EXERCISE GOAL.
Match the string "computer" against each line below, and copy every line that matches.

DATASET ENTRIES.

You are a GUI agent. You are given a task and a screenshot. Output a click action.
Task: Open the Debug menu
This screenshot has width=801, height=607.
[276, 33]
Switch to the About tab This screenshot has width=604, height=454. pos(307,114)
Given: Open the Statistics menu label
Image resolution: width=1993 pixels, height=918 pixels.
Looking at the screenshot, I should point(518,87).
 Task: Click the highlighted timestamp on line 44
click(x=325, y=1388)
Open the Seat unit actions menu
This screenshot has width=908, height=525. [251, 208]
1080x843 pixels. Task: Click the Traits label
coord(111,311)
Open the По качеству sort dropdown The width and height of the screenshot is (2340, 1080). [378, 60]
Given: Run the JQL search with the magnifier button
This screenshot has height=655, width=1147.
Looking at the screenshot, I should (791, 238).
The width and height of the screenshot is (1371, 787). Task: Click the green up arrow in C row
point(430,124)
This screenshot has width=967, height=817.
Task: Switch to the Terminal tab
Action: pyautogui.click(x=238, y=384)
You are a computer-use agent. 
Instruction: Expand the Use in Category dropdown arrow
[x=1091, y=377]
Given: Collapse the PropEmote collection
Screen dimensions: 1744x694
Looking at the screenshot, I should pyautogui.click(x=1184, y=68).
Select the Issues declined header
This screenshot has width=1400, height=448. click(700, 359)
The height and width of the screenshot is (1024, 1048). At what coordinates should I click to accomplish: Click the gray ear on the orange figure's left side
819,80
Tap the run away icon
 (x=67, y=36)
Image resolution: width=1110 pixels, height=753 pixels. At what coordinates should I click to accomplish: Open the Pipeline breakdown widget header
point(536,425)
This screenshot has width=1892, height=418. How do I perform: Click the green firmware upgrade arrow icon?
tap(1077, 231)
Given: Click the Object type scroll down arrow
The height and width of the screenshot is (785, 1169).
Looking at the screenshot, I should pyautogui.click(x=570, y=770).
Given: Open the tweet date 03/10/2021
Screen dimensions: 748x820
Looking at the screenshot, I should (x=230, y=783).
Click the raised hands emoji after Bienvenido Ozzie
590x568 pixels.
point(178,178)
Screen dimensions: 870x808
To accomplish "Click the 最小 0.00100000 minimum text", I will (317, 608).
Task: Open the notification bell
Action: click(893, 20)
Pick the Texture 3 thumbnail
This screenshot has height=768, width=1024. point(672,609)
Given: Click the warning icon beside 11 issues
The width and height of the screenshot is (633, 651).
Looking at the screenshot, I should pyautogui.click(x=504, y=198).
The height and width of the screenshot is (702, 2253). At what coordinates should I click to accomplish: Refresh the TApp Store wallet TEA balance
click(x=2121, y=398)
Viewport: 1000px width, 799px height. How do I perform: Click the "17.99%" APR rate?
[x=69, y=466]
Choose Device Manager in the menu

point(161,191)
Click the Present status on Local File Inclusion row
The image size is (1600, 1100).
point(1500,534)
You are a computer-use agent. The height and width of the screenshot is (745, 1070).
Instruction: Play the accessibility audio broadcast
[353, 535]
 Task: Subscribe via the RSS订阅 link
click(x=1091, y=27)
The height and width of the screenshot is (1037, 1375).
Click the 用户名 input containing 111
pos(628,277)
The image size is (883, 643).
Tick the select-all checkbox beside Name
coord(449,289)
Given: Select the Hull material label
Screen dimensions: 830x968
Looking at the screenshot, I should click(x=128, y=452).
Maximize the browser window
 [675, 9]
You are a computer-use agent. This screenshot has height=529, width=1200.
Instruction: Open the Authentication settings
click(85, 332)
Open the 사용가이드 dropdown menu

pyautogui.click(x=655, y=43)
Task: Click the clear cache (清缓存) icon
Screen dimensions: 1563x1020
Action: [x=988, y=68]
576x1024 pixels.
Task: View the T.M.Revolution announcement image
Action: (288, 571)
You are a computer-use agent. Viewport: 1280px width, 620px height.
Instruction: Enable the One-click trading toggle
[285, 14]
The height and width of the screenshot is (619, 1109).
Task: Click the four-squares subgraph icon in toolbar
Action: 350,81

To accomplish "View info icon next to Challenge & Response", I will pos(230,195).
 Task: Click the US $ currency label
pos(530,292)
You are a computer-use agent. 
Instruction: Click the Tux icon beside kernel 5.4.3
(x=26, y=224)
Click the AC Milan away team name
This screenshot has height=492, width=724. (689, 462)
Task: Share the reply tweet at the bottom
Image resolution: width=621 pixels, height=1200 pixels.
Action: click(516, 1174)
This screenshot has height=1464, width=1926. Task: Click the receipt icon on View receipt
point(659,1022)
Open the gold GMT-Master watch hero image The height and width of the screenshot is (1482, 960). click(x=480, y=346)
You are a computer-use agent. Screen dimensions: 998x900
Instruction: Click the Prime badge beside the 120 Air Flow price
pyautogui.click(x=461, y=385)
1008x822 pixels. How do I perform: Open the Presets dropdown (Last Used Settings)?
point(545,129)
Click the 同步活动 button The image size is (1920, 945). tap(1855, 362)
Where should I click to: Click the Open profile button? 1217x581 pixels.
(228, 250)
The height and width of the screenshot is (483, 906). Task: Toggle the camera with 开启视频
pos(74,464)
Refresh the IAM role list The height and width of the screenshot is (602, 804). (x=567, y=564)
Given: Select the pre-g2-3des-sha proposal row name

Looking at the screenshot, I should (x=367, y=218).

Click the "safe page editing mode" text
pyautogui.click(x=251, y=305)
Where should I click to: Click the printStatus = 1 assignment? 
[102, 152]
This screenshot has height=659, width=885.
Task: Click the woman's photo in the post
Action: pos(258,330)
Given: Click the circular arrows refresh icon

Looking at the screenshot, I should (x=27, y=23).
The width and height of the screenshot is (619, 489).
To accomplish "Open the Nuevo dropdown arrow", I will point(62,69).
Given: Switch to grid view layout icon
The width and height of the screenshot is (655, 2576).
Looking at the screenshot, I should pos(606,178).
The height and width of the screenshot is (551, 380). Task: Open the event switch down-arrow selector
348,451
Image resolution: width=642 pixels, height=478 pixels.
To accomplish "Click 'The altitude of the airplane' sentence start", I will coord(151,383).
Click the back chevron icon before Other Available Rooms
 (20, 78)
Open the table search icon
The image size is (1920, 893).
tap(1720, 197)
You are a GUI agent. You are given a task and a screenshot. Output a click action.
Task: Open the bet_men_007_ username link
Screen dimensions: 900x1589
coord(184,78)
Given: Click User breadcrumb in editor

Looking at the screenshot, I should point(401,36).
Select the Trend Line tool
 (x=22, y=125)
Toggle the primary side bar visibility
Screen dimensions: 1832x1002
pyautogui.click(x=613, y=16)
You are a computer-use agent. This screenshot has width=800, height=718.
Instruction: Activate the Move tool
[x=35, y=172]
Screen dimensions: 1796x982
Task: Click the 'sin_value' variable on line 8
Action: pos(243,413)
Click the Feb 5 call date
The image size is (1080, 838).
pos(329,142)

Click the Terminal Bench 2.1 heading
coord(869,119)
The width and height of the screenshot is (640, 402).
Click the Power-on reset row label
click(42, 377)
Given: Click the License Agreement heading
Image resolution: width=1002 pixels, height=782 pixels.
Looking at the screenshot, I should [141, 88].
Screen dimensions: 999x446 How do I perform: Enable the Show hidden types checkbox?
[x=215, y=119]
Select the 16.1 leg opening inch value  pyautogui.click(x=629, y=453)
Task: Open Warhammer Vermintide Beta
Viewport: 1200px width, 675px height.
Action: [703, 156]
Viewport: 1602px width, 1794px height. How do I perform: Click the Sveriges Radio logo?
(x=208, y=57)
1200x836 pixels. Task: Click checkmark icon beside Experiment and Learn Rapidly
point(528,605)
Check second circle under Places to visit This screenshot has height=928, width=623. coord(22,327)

ANSWER.
You are a computer-use agent. 
You are a computer-use agent. The height and width of the screenshot is (745, 1070).
You are a computer-use agent. This screenshot has height=529, width=1200.
You are a computer-use agent. Viewport: 1280px width, 620px height.
You are a computer-use agent. 
You are a computer-use agent. Screen dimensions: 998x900
You are a computer-use agent. This screenshot has width=800, height=718.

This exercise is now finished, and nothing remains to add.